S&P 500 Outlook: How High Can the Stock Market Soar in the Current Boom?

The stock market is receiving a boost from the latest inflation report, and this rally appears to have more staying power than previous ones—there’s reason to believe in its resilience. As of Tuesday morning, all three major U.S. stock indexes have surged by over 1%, with the Nasdaq Composite nearly reaching a substantial 2% gain. This positive momentum follows the release of data indicating a 3.2% year-over-year increase in the consumer price index for October. While slightly below economists’ expectations, this figure represents a moderation from September’s 3.7% increase.

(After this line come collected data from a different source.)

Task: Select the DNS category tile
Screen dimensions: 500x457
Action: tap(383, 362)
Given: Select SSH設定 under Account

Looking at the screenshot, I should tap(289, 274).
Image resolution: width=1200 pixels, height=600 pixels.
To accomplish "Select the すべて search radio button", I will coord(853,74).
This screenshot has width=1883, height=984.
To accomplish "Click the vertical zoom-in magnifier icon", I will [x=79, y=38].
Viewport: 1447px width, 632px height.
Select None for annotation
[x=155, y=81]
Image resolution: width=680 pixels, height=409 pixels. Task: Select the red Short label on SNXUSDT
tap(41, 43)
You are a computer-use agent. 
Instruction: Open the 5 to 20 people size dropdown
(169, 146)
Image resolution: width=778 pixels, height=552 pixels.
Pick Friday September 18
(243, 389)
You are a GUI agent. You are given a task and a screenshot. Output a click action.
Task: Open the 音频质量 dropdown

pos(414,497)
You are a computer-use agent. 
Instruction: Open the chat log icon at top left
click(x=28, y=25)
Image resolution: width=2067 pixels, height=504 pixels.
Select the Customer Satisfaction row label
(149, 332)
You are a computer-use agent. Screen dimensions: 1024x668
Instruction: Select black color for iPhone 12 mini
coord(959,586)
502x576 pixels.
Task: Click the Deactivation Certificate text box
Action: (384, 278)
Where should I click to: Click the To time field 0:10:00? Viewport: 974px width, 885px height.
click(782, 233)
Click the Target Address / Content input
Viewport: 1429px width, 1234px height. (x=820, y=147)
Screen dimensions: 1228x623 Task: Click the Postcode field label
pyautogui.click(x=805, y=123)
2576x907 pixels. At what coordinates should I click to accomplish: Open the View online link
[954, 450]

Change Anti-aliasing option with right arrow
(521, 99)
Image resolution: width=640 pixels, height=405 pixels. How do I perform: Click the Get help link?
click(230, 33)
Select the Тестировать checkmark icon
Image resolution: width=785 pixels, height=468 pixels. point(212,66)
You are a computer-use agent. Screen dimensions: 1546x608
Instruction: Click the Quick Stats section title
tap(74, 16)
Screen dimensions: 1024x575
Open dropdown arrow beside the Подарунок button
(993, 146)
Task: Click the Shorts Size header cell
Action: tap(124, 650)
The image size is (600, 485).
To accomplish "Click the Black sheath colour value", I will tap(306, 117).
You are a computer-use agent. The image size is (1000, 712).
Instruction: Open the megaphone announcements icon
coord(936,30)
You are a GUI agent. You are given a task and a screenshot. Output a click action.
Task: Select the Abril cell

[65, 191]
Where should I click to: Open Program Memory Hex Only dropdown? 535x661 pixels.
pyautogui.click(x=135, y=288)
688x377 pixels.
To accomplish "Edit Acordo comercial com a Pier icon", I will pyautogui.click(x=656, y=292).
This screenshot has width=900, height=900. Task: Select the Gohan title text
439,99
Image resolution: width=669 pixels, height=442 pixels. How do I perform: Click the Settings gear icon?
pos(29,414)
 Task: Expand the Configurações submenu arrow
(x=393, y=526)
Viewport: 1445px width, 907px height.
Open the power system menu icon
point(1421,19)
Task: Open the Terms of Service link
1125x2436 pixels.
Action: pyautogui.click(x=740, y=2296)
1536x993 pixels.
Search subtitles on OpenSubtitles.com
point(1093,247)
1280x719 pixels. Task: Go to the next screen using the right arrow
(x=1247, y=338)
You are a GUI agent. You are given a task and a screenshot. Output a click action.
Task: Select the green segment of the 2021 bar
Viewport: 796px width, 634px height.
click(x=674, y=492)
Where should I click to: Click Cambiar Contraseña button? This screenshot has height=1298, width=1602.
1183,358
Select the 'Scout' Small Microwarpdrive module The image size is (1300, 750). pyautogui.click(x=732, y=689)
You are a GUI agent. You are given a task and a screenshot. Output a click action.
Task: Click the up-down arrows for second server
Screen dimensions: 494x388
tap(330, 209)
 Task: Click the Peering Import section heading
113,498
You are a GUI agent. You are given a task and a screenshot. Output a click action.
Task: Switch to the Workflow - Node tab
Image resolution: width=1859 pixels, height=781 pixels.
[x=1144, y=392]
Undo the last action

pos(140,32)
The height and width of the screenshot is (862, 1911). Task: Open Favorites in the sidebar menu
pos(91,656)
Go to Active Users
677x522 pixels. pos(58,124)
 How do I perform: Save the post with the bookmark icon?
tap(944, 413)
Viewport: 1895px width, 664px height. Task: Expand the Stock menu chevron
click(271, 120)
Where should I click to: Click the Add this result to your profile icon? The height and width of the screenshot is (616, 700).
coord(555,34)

With the Federal Reserve aiming for a 2% inflation rate, these numbers strengthen the belief that the central bank can maintain steady interest rates, potentially avoiding further hikes to cool the economy. In fact, there’s even speculation that the Fed might consider rate cuts within the next year, making stocks even more appealing. Currently, the S&P 500, hovering just below 4500, is surpassing crucial levels—a positive indicator. Earlier in the year, concerns about rising interest rates and their economic impact led sellers to intervene around the “resistance level” at 4400, causing the index to retreat. However, Tuesday’s gains suggest that such apprehensions are gradually diminishing. It’s worth noting that the next resistance level is approximately 4500. Monitoring whether the index can sustain this level or if sellers will reemerge to push it lower is crucial. As of now, the S&P 500 remains robust, just below the 4500 mark. The sudden surge in buyers suggests the potential for further gains. If the S&P 500 can maintain its current level for a few days, momentum might propel it beyond the 2023 intraday high of 4607, recorded in July. Frank Cappelleri of Cappthesis anticipates an upside target near 4675, which remains achievable if the SPX stays above the 4390 breakout zone. Achieving this lofty level would translate to a gain of approximately 5% from the current position.